Rather than the usual $4,000, these devices were designed to cost less than $100, helping lower the cost barrier for those interested in uncovering the many mysteries of our oceans. The communication devices can be used to relay data about the ocean environment from the machine learning algorithms.
By combining these low-cost communication devices along with microscopic images and machine learning, Xia hopes to design a low-cost, real-time monitoring system that can be scaled to cover entire seaweed farms.”
Belgian city uses artificial intelligence to tackle noise pollution
“The solution utilises data from microphones and installed cameras, used as IoT sensors along the road.
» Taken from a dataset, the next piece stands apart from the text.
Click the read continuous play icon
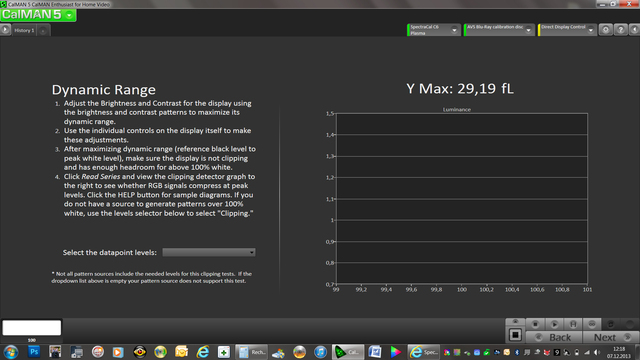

If an approaching vehicle exceeds the pre-determined threshold, the street-deployed microphones and cameras begin recording.
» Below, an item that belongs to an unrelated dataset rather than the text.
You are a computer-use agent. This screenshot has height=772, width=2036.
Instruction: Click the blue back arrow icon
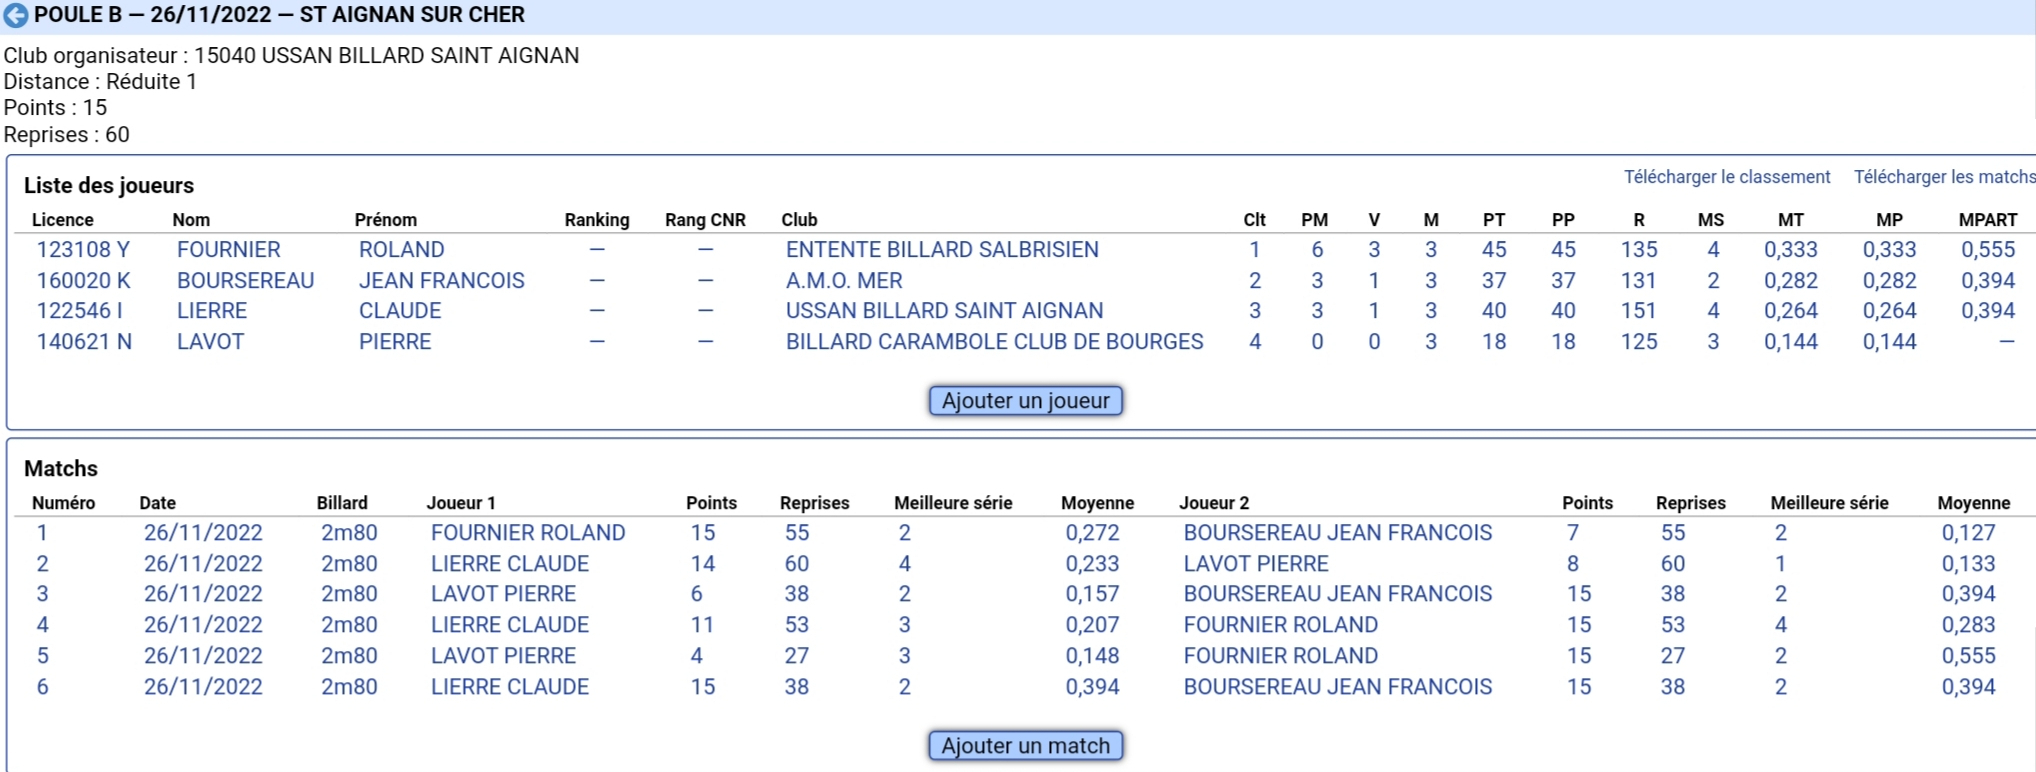[x=16, y=15]
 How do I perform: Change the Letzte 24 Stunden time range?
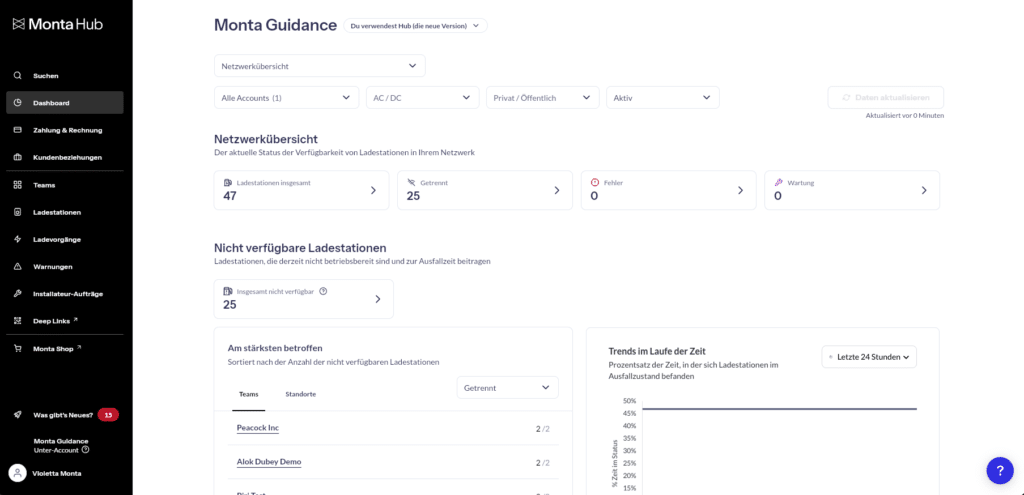[x=868, y=357]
Nokia Scene Analytics adds intelligence to the event data transmitted from the sensors using a decibel-powered algorithm for audio analysis and automated number plate recognition (ANPR). This information is sent to authorities who receive quantified observations and orientations in order to make informed decisions on ‘if’ and ’how’ they will address the issue.”
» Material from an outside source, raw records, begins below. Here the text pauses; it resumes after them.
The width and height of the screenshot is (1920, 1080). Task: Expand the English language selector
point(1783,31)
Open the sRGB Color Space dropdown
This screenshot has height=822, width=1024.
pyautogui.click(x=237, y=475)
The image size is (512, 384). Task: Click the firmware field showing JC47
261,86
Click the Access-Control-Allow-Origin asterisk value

This startup pays Bay Area residents to monitor their air quality — in crypto
“Once they’ve purchased a setup, users receive a cryptocurrency called $PLANETS in exchange for running the sensors in their homes. The coin, which currently trades for roughly 34 cents each with a $51 million dollar market cap, can be used to purchase more sensors, or resold on crypto marketplaces as a stream of passive income. For Type 4 sensors (the cheapest), the maximum reward to the user is 23 tokens per day (amounting to roughly $8 per day at current rate), but for more expensive Type 1 sensors, that rises to 166 ($45 per day). However, a cap on daily total token distribution, as well as a formula of declining rewards based on density of nearby sensors, means that the more users join, the smaller the rewards. “
AI can catalogue a forest’s inhabitants simply by listening
“In a paper published on October 17th in Nature Communications, a group of researchers led by Jörg Müller, an ecologist at the University of Würzburg, describe a better way: have a computer do the job. Smartphone apps already exist that will identify birds, bats or mammals simply by listening to the sounds they make. Their idea was to apply the principle to conservation work.“
New research harnesses AI and satellite imagery to reveal the expanding footprint of human activity at sea
“The groundbreaking study, led by Global Fishing Watch, uses machine learning and satellite imagery to create the first global map of large vessel traffic and offshore infrastructure, finding a remarkable amount of activity that was previously “dark” to public monitoring systems.
The analysis reveals that about 75 percent of the world’s industrial fishing vessels are not publicly tracked, with much of that fishing taking place around Africa and south Asia. More than 25 percent of transport and energy vessel activity are also missing from public tracking systems.“
AI to track hedgehog populations in pioneering UK project
“Artificial intelligence will be used for the first time to track hedgehog populations as part of a pioneering project aimed at understanding how many of them are left in the UK and why they have suffered a decline.
Images of the prickly mammals snuffling around urban parks, private gardens, woodlands and farmland will be captured by cameras and filtered by AI trained to differentiate between wildlife and humans.
The images will then be sent to human “spotters” who will pick out those featuring hedgehogs and send them to analysts, who will record the numbers and locations.”